### Excerpt
Add `PointCloud` subclass of `Vector` #492

rhugonnet · 2024-02-16T17:41:23Z

This PR adds the PointCloud class to facilitate interfacing with this special sub-type of vector data very common in geospatial analysis.
In short, a point cloud is a subclass of Vector containing only 2D point geometries and associated to a main data column (+ optionally other auxiliary data columns). This main data column represents the values .data of the point cloud, that can be compared to the .data of a raster format (which is impossible for a typical vector), or of that of another point cloud if some of their coordinates are the same, or within close tolerance.

Additionally, all functionalities of Raster using .data that just need coordinates can then be ported to PointCloud (array interface with NumPy, subsampling, binning, zonal stats, variography, etc).

Summary

The idea behind the implementation of the PointCloud class is two-fold:

Substantially improve the interfacing of point clouds with vectors or raster, which are currently based on passing volatile arguments of "coordinates" (that could be defined with many shapes/formats) or returning volative 1D arrays of data values associated with no coordinates: https://geoutils.readthedocs.io/en/stable/raster_vector_point.html#rasterpoint-operations.
Natively support large point cloud files of type LAS that are also used widely, are not supported by GeoPandas (didn't find a single issue on this, not planned at all), which can benefit from the same load mechanism as Raster and support chunked reading.

For this, we add the new optional dependency laspy for reading and writing LAS-type format. And we override some of the behaviour of Vector in PointCloud to allow for a load() functionality.

Details

This PR adds the PointCloud class, including:

A new data_column attribute containing the data column name of the point cloud,
A new data attribute corresponding to the data of the point cloud,
A new all_columns attribute containing all data columns of the point cloud (Vector.columns also contains geometry),
A new is_loaded attribute and load() method for when data is read from a LAS file,
A new nb_points attribute returning the number of points in the point cloud,
A new set of from_array(), from_tuples() and from_xyz() methods to easily create a point cloud from different inputs, and their equivalent to_array(), to_tuples() and to_xyz(),
A new pointcloud_equal() method simply checking vector_equal() and that the data_column is equal as well,
Wraps the existing grid() functionality as a class method.

### What is asked
Return the whole PointCloud pull request above word for word, with nothing left out or changed.

### Data provided
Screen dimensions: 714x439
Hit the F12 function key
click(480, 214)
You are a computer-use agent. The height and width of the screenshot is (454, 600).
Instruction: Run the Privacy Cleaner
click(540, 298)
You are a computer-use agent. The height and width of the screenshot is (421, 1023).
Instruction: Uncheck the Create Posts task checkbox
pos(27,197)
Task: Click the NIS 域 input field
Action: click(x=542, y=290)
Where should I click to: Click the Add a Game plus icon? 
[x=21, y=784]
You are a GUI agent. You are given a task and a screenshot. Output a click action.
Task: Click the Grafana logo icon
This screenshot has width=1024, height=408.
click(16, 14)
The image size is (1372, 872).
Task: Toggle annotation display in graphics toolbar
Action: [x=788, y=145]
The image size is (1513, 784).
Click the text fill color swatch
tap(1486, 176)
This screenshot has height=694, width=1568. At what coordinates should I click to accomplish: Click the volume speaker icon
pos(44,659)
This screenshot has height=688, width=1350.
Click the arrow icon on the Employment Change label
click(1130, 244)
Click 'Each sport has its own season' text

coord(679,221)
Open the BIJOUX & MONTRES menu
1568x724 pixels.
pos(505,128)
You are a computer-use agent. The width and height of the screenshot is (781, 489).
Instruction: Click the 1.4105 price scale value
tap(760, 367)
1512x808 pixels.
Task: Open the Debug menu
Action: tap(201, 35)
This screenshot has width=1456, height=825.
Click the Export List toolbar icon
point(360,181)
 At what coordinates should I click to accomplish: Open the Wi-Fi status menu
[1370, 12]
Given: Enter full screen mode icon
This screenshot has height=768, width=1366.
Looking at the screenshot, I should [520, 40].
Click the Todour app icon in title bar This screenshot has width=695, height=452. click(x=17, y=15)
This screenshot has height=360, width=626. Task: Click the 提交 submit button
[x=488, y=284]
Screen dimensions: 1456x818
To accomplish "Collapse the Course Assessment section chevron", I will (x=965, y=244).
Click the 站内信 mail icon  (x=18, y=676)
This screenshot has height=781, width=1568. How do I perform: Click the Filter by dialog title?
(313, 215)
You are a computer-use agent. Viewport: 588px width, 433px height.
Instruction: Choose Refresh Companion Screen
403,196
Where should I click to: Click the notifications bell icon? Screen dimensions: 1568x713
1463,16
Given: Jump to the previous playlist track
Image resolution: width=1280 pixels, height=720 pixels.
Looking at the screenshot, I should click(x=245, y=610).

### Result for this task
Add `PointCloud` subclass of `Vector` #492

rhugonnet · 2024-02-16T17:41:23Z

This PR adds the PointCloud class to facilitate interfacing with this special sub-type of vector data very common in geospatial analysis.
In short, a point cloud is a subclass of Vector containing only 2D point geometries and associated to a main data column (+ optionally other auxiliary data columns). This main data column represents the values .data of the point cloud, that can be compared to the .data of a raster format (which is impossible for a typical vector), or of that of another point cloud if some of their coordinates are the same, or within close tolerance.

Additionally, all functionalities of Raster using .data that just need coordinates can then be ported to PointCloud (array interface with NumPy, subsampling, binning, zonal stats, variography, etc).

Summary

The idea behind the implementation of the PointCloud class is two-fold:

Substantially improve the interfacing of point clouds with vectors or raster, which are currently based on passing volatile arguments of "coordinates" (that could be defined with many shapes/formats) or returning volative 1D arrays of data values associated with no coordinates: https://geoutils.readthedocs.io/en/stable/raster_vector_point.html#rasterpoint-operations.
Natively support large point cloud files of type LAS that are also used widely, are not supported by GeoPandas (didn't find a single issue on this, not planned at all), which can benefit from the same load mechanism as Raster and support chunked reading.

For this, we add the new optional dependency laspy for reading and writing LAS-type format. And we override some of the behaviour of Vector in PointCloud to allow for a load() functionality.

Details

This PR adds the PointCloud class, including:

A new data_column attribute containing the data column name of the point cloud,
A new data attribute corresponding to the data of the point cloud,
A new all_columns attribute containing all data columns of the point cloud (Vector.columns also contains geometry),
A new is_loaded attribute and load() method for when data is read from a LAS file,
A new nb_points attribute returning the number of points in the point cloud,
A new set of from_array(), from_tuples() and from_xyz() methods to easily create a point cloud from different inputs, and their equivalent to_array(), to_tuples() and to_xyz(),
A new pointcloud_equal() method simply checking vector_equal() and that the data_column is equal as well,
Wraps the existing grid() functionality as a class method.